與此同時,關于當前人工智能模型實際影響的研究正日益增多,這類研究與萊特希爾報告及美國國家研究委員會的報告類似。例如,麻省理工學院的一項研究得出結論,95%的人工智能試點項目未能推動企業營收增長。賽富時(Salesforce)研究人員近期發布的研究發現,當前多數大型語言模型無法準確執行客戶關系管理(CRM)任務——這一結論頗具諷刺意味,因為賽富時自身正大力推廣人工智能代理,以實現客戶關系管理流程自動化。Anthropic的研究表明,其Claude模型無法成功運營自動售貨機業務——相較于科技鼓吹者宣稱將被人工智能代理“徹底顛覆”的眾多業務,這已是相對簡單的業務。人工智能研究機構METR的研究還揭示:實際上,相較于不借助人工智能編程助手的情況,使用這類工具的軟件開發人員,完成任務的速度降低19%。

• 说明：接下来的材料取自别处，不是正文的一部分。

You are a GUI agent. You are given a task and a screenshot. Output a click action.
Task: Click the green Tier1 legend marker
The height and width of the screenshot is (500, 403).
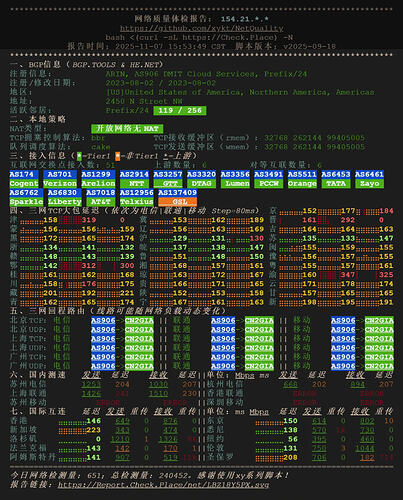pos(79,156)
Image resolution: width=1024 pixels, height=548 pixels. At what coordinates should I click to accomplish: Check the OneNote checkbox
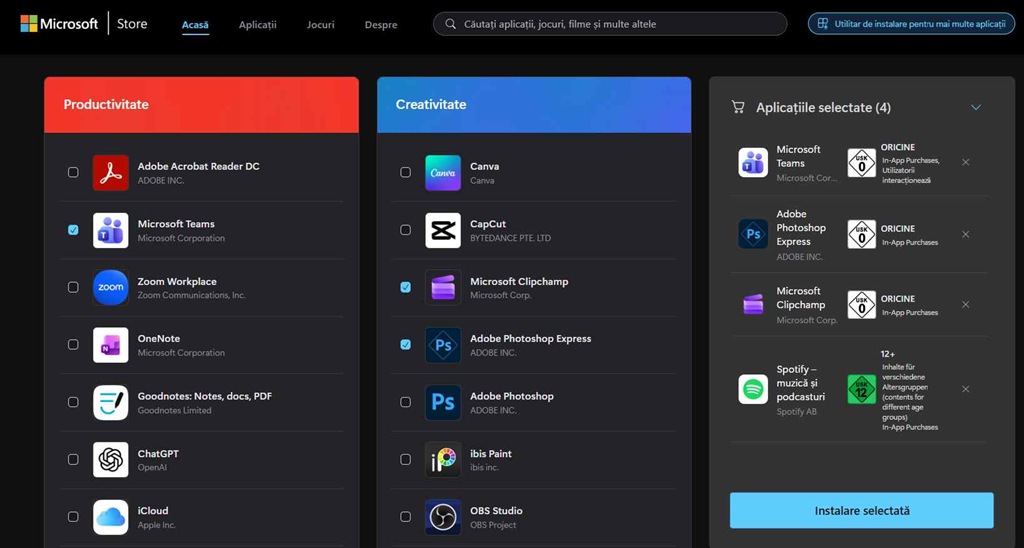coord(73,345)
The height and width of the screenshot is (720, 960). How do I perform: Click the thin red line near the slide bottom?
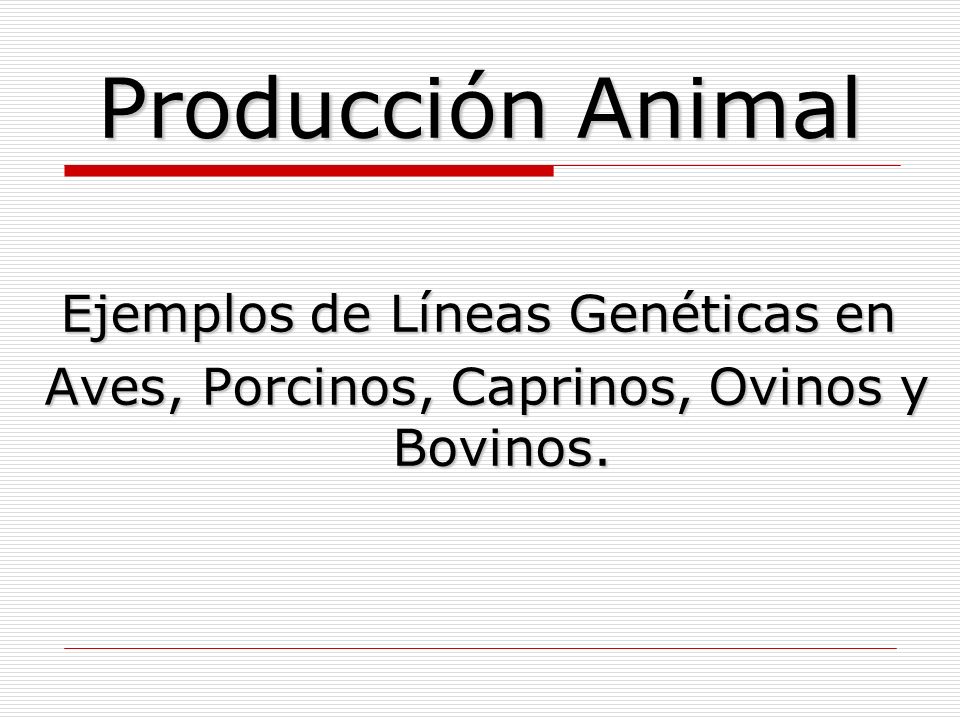click(x=481, y=648)
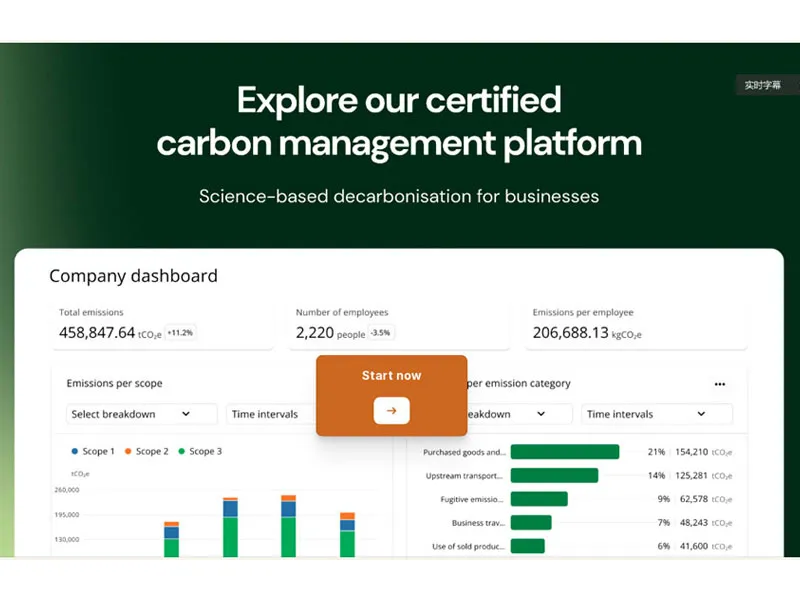Click the Fugitive emissions green bar
800x600 pixels.
[539, 499]
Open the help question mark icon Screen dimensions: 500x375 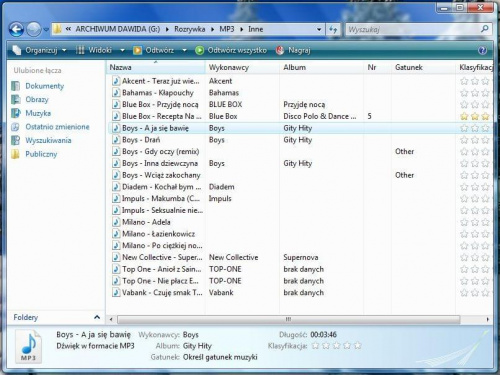tap(482, 50)
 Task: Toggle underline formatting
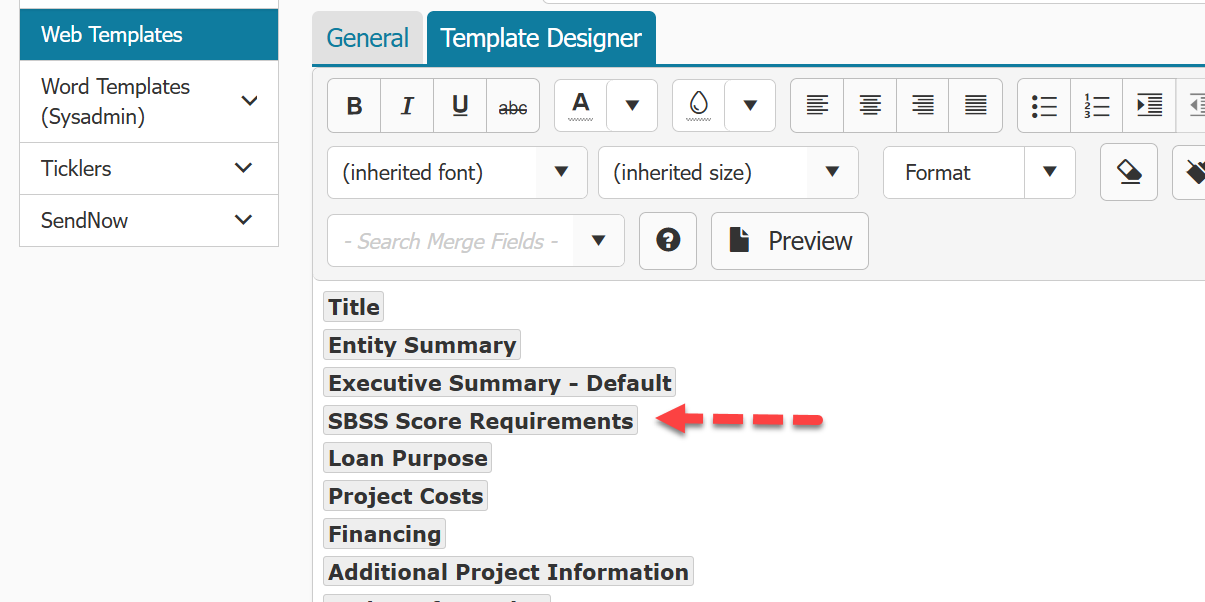click(460, 106)
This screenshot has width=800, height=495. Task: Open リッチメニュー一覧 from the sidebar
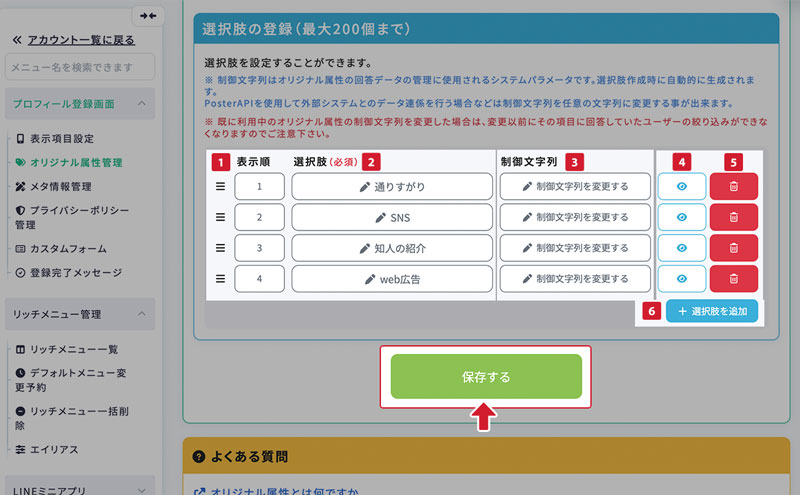(73, 349)
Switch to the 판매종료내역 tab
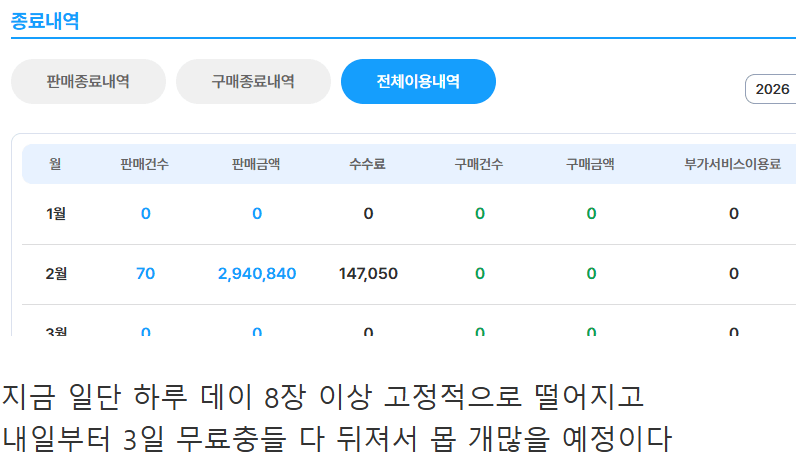 coord(88,82)
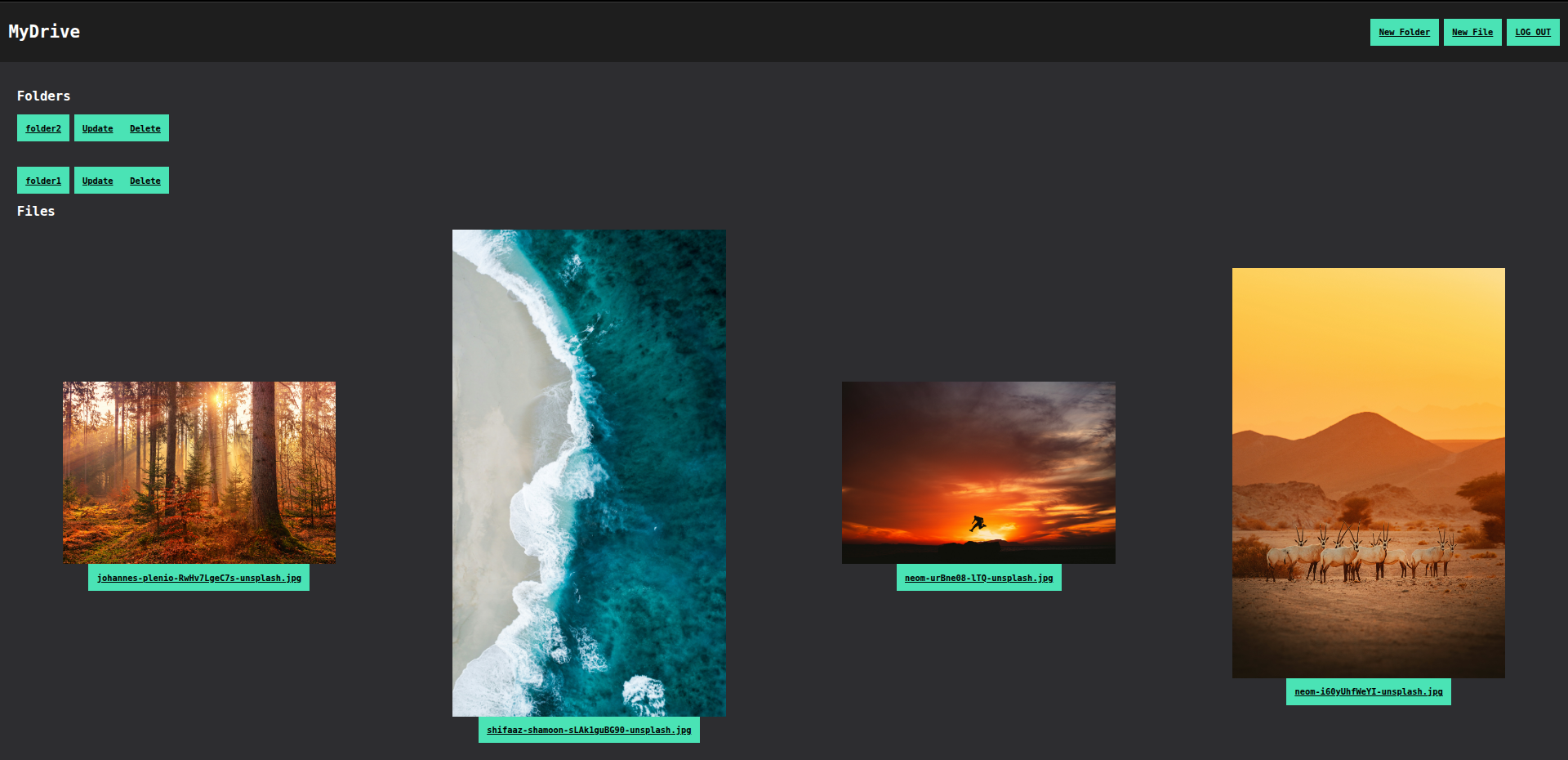Click the New Folder button
Image resolution: width=1568 pixels, height=760 pixels.
pos(1404,32)
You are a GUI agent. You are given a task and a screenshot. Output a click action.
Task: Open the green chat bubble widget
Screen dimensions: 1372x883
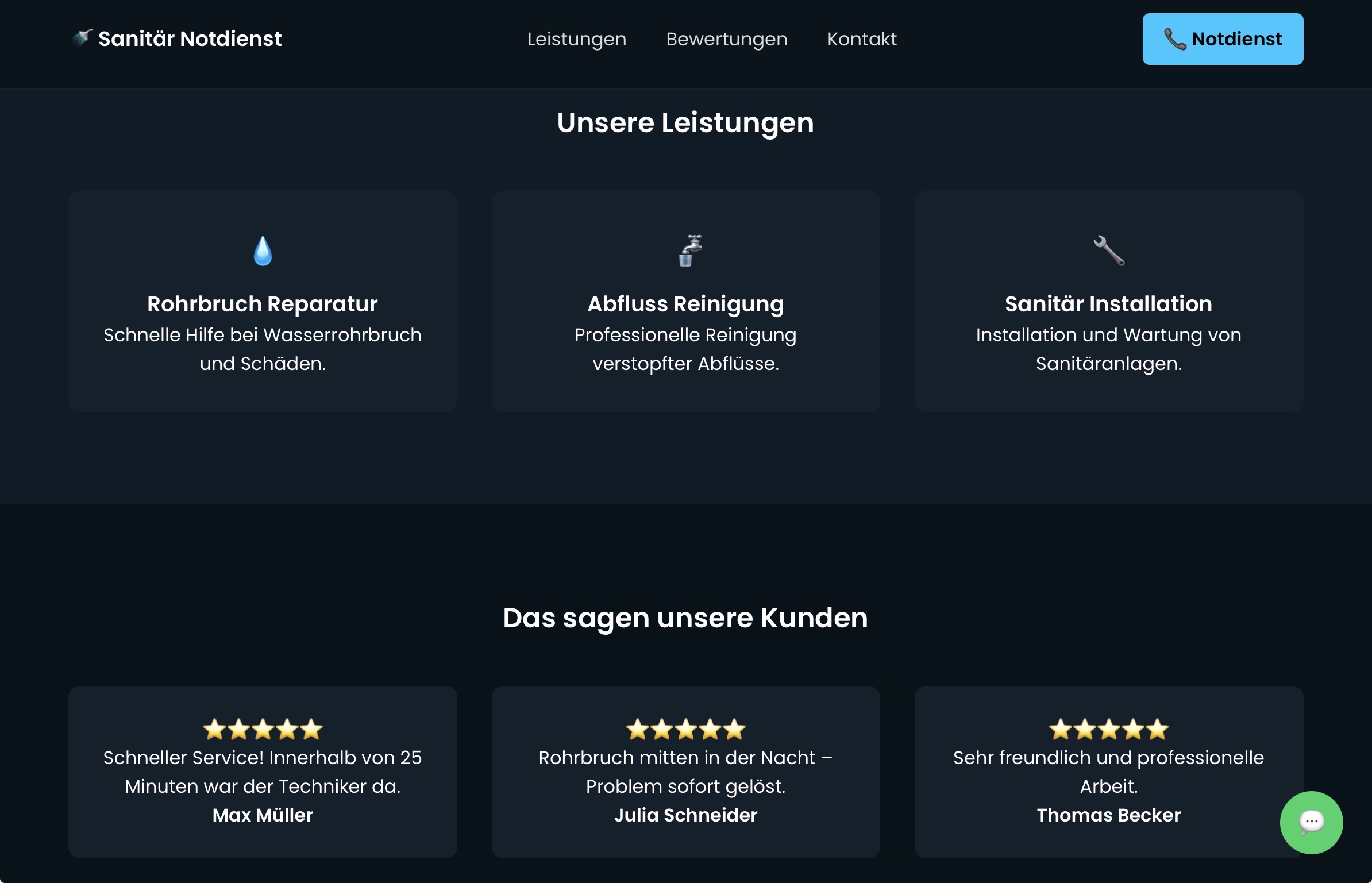(1311, 822)
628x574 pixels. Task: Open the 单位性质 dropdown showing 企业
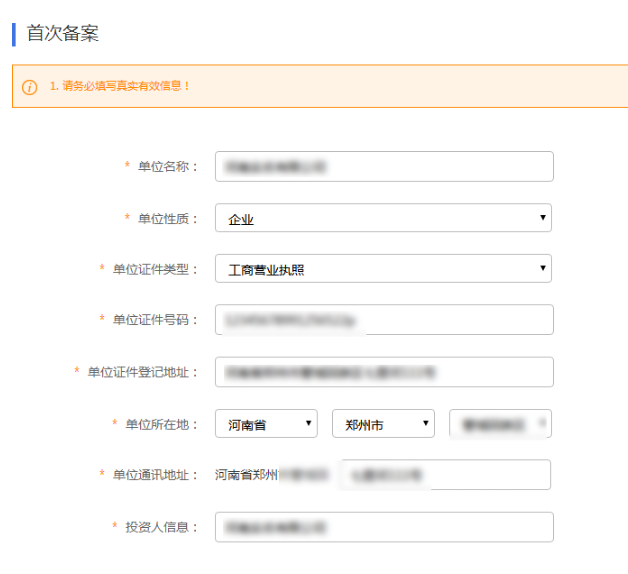[384, 218]
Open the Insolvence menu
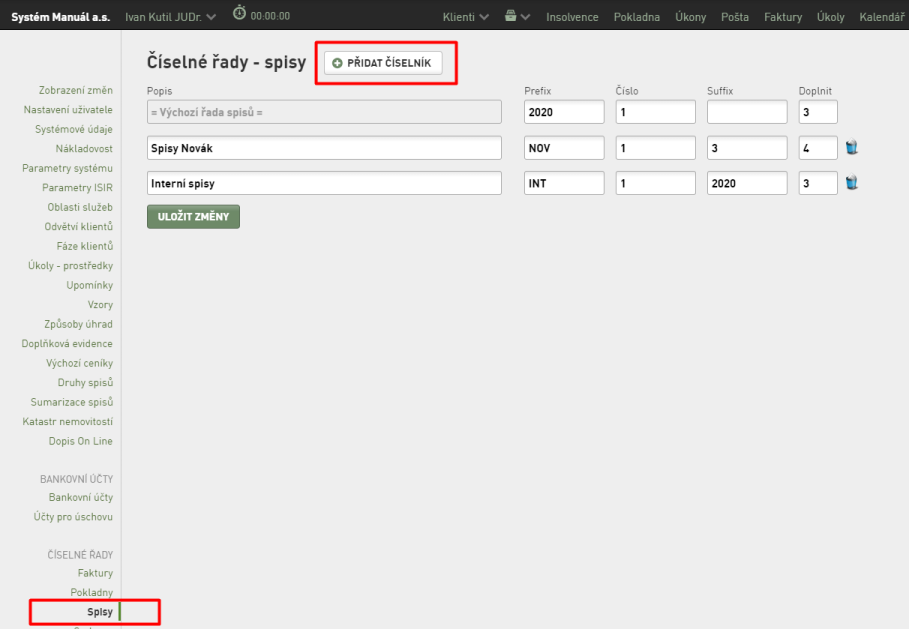 [x=572, y=17]
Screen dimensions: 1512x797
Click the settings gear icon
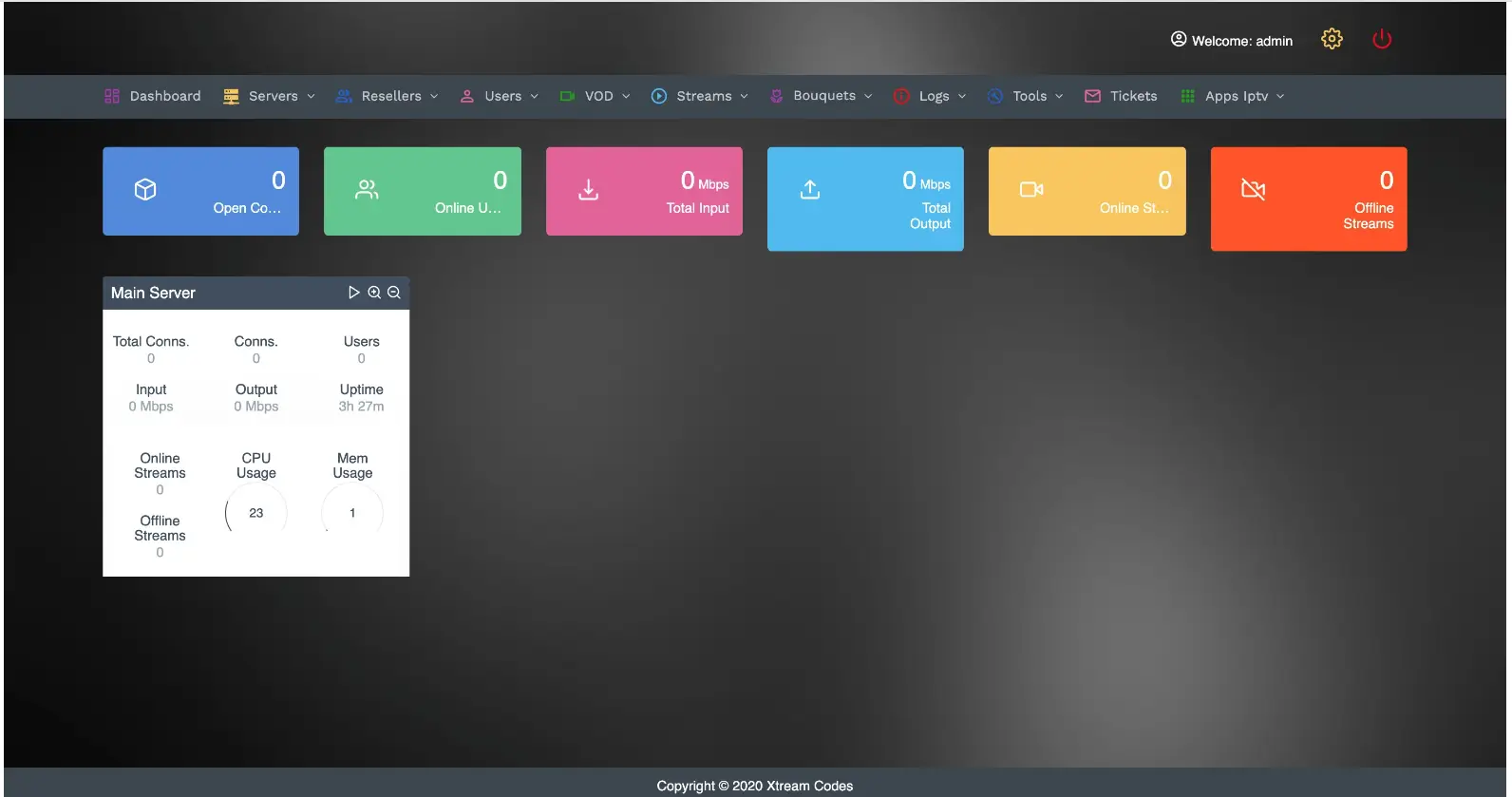[x=1332, y=39]
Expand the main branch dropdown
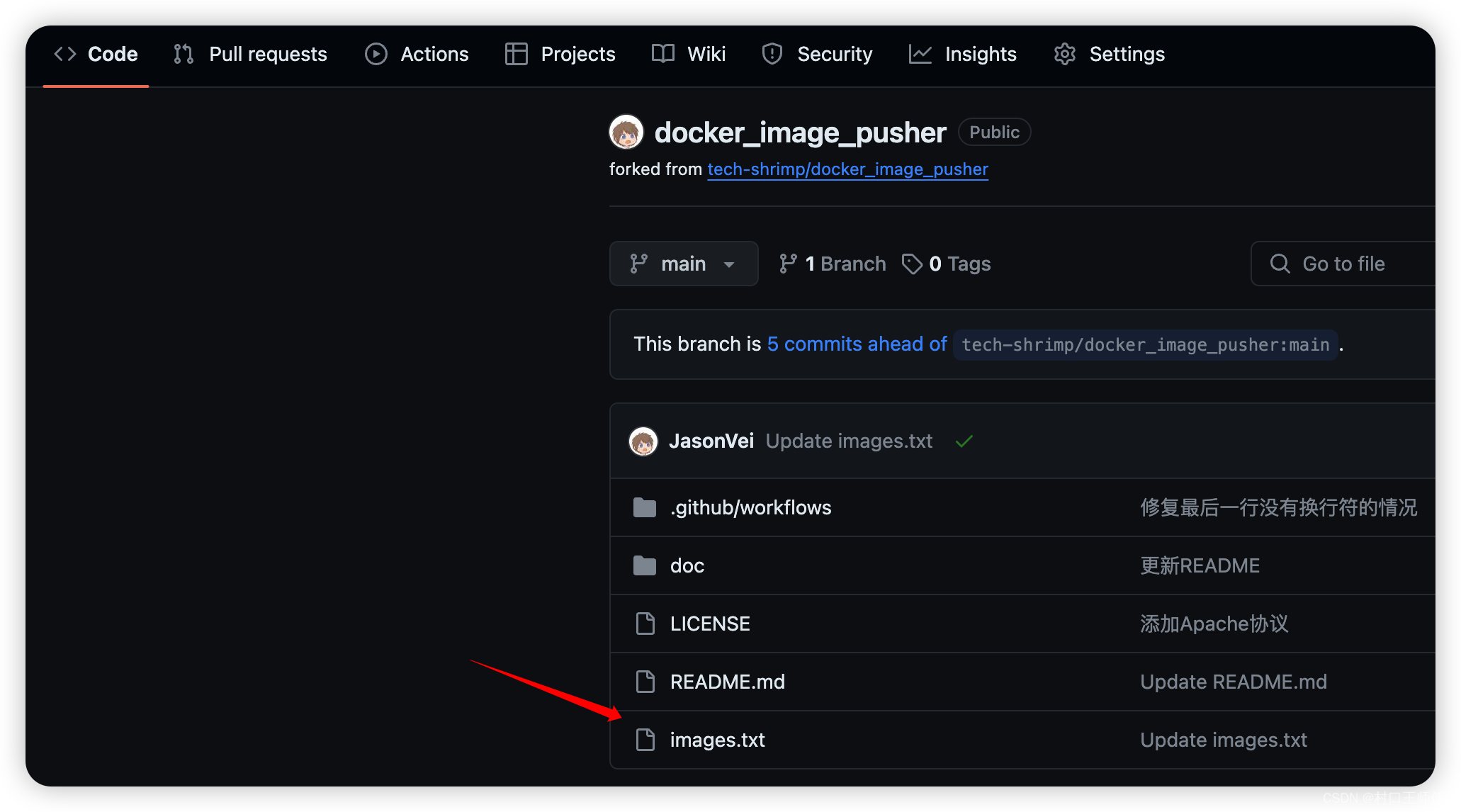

但存在部分關鍵差異。最顯著的是,當前的人工智能熱潮并不依賴公共資金。盡管包括美國軍方在內的政府機構正成為人工智能企業的重要客戶,但推動當前熱潮的資金幾乎完全來自私營領域。自2022年11月ChatGPT推出以來,風險投資機構已向人工智能初創企業投入至少2500億美元。這還不包括微軟、谷歌母公司Alphabet、亞馬遜和Meta等大型上市科技公司在自身人工智能項目上的巨額投入。僅今年一年,用于建設人工智能數據中心的支出就高達3500億美元,預計明年這一數字還會進一步攀升。
此外,與第一次人工智能寒冬時期人工智能系統主要停留在研究實驗階段不同,如今人工智能已在各行業廣泛部署。人工智能還成為一項規模龐大的消費技術——僅ChatGPT的周用戶量就達7億——這在以往是從未有過的情況。盡管當今的人工智能似乎仍缺乏人類智能的某些關鍵要素,但相較于過去的人工智能系統已有顯著進步,而且人們確實發現這項技術在大量任務中具有實用價值,這一點毋庸置疑。
第二次人工智能寒冬:企業失去耐心
第一次人工智能寒冬在20世紀80年代初逐漸消退,這主要歸功于計算能力的提升和算法技術的改進。這一時期,人工智能領域的炒作主要集中在“專家系統”上——這類計算機程序旨在將特定領域人類專家的知識編碼為邏輯規則集,軟件根據這些規則執行特定任務。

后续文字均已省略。